Possessing files that can be used to 3D print firearms will soon be illegal in New South Wales after new legislation, passed last week by state parliament, comes into effect.
Among the provisions of the Firearms and Weapons Prohibition Legislation Amendment Bill 2015 (PDF) is an amendment to the Weapons Prohibition Act 1998 stating that a person "must not possess a digital blueprint for the manufacture of a firearm on a 3D printer or on an electronic milling machine."
The maximum penalty is 14 years' jail.
The provision does not apply to any person with a licence to manufacture firearms or the police.
'Possession' is defined as "possession of a computer or data storage device holding or containing the blueprint or of a document in which the blueprint is recorded" or "control of the blueprint held in a computer that is in the possession of another person (whether the computer is in this jurisdiction or outside this jurisdiction)".

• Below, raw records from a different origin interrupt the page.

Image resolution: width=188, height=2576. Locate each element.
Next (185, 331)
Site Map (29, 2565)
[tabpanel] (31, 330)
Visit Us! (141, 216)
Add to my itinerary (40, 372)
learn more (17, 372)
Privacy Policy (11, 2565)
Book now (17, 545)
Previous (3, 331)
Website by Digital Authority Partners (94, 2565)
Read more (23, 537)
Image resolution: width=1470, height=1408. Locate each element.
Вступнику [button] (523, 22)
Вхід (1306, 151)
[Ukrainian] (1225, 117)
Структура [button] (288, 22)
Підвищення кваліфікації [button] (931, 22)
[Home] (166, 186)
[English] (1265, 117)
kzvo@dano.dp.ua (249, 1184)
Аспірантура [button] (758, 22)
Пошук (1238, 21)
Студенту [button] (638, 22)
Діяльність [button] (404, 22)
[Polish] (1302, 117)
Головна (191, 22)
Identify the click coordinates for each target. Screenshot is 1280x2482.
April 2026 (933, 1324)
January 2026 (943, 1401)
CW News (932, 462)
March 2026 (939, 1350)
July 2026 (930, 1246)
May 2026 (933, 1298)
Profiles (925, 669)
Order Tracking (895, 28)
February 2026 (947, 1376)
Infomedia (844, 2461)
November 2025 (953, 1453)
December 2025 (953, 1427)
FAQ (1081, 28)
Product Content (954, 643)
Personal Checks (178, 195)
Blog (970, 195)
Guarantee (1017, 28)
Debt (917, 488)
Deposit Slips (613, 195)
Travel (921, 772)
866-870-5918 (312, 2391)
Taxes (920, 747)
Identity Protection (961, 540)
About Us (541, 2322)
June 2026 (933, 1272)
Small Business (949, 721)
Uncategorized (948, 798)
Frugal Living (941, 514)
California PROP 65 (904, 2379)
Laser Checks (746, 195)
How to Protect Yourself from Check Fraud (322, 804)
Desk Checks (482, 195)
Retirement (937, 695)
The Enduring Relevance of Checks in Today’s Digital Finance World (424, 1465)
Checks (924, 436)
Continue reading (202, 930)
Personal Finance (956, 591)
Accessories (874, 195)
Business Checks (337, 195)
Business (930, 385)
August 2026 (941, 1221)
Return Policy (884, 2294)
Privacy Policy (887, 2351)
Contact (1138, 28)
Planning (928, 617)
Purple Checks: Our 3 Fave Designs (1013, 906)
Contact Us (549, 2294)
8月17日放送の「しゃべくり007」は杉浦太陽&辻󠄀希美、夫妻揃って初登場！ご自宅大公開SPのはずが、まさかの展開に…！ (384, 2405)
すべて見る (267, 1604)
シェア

Defences for the offence include innocent production, dissemination or possession; public benefit (such as enforcing or administering a state or federal law); or approved research.
3Dprint.com reported on the bill's passage.
The bill, introduced to the NSW Legislative Assembly in October, was passed by the Legislative Council on 17 November and is now waiting royal assent.
The provisions "are targeted at criminals who think they can steal or modify firearms or manufacture firearms from 3D blueprints," NSW's justice minister, Troy Grant, said when introducing the bill in the state's lower house on 27 October.
"Those who think they can skirt the law will find themselves facing some of the toughest penalties for firearms offences in this country," Grant said.
In 2013 the NSW Police issued a warning about the potential of 3D printed firearms to catastrophically misfire.
The police revealed that they had created and tested two 3D-printed firearms based on the the Liberator pistol blueprints produced by US-firm Defense Distributed.
A federal parliamentary inquiry earlier this year recommended the federal and state governments look into uniform regulations covering 3D printing of firearms.
However in a dissenting report, Coalition senators and Liberal Democratic Party Senator David Leyonhjelm argued that existing laws were adequate for dealing with the issue.